According to recent financial disclosures and media reports, OpenAI’s $1.4 trillion in infrastructure commitments dwarf those of its competitors.
By comparison, Google parent Alphabet and Microsoft have each announced roughly $100 billion in AI related investments over the next several years.
The scale of OpenAI’s commitments has raised eyebrows across the tech and investment community. While the company has not disclosed detailed financing structures, industry observers believe it is leveraging a mix of partnerships with private equity firms, cloud providers, and chip manufacturers.
“OpenAI is attempting to do what few startups have ever done build the physical backbone of the next computing era,” said Priya Raman, an analyst at CB Insights.
“But $1.4 trillion is an extraordinary number, and it’s not clear how that capital will be raised without some form of sovereign or institutional guarantee.”
Reactions among investors and industry professionals have been mixed. Some view Friar’s clarification as a sign of transparency while others see it as an effort to control damage.
“I think Sarah Friar is being realistic,” said Jessica Moore, a venture capitalist based in Menlo Park. “If OpenAI is building out national scale infrastructure, they’ll naturally have to coordinate with the US government, but that doesn’t mean they’re asking for a bailout.”
Others worry the company’s rapid expansion could strain the private funding ecosystem. “Every investor in Silicon Valley is watching this closely,” said Omar Diaz, managing partner at Horizon Growth Partners.
“If OpenAI’s financing model falters, it could ripple across the entire AI supply chain from chipmakers to cloud providers.”
Despite the clarification, OpenAI’s relationship with the US government appears poised to deepen.
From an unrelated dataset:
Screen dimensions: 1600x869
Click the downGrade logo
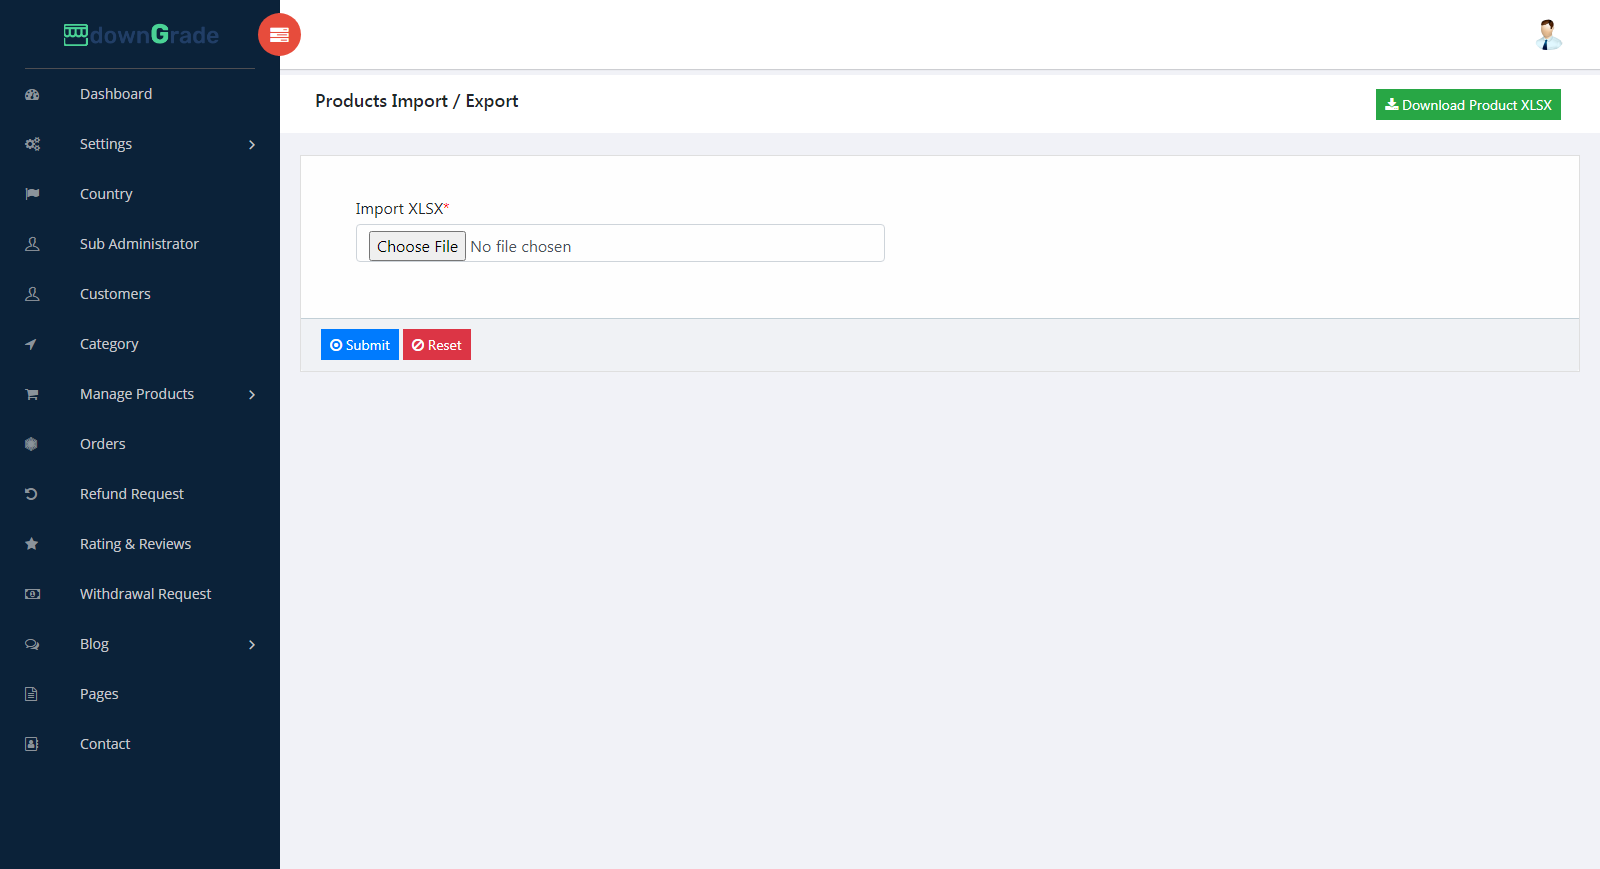141,35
Friar emphasized that Washington has been “forward leaning” in its approach to artificial intelligence, calling it a “national strategic asset.”
Experts predict that as AI infrastructure becomes increasingly critical to economic and national security, public private collaboration will intensify even if formal guarantees never materialize.
“The US government doesn’t need to write OpenAI a check,” said Keller, the Stanford professor. “But it can shape the ecosystem through grants, regulatory frameworks, and strategic partnerships that ensure America leads in AI development.”
OpenAI’s financial ambitions also highlight broader questions about the sustainability of large scale AI growth.
Energy consumption, supply chain constraints, and environmental impact remain ongoing challenges as companies race to deploy generative AI worldwide.
Sarah Friar’s clarification underscores the delicate balance OpenAI must strike between ambition and accountability.
As the company pursues trillion dollar infrastructure projects, it faces the dual challenge of maintaining investor confidence and managing public perception.
For now, OpenAI remains committed to private sector leadership in its infrastructure drive, even as it acknowledges the government’s strategic role.
“AI is not just a business opportunity,” Friar wrote. “It’s an industrial and national imperative.” Whether that imperative can be sustained without direct federal backing may determine the shape of America’s AI future.